=== Section Start ===

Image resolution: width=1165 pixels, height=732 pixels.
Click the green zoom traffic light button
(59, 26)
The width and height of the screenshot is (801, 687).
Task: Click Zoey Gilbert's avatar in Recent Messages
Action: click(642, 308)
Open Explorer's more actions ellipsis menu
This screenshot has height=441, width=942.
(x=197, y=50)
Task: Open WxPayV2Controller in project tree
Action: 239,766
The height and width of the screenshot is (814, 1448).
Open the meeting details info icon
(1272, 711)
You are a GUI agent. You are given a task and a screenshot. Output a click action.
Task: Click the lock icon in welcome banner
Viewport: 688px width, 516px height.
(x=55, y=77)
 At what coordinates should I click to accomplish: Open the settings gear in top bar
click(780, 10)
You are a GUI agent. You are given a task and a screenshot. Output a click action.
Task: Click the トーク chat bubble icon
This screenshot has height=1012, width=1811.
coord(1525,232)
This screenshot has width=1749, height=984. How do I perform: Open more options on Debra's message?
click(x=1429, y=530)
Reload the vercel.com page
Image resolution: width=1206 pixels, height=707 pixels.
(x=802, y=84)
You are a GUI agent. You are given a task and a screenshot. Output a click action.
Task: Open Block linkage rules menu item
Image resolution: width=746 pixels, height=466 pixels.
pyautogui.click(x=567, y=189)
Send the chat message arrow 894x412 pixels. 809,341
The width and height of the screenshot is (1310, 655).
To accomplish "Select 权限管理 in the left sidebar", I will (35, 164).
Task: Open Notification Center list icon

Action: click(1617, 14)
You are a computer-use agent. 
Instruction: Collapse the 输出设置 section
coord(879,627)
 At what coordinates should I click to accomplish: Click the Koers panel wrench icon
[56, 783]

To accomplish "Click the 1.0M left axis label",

=== Section End ===

Try it: Which lines above contain the word "chat"? Copy all of them.

Output:
Task: Click the トーク chat bubble icon
Send the chat message arrow 894x412 pixels. 809,341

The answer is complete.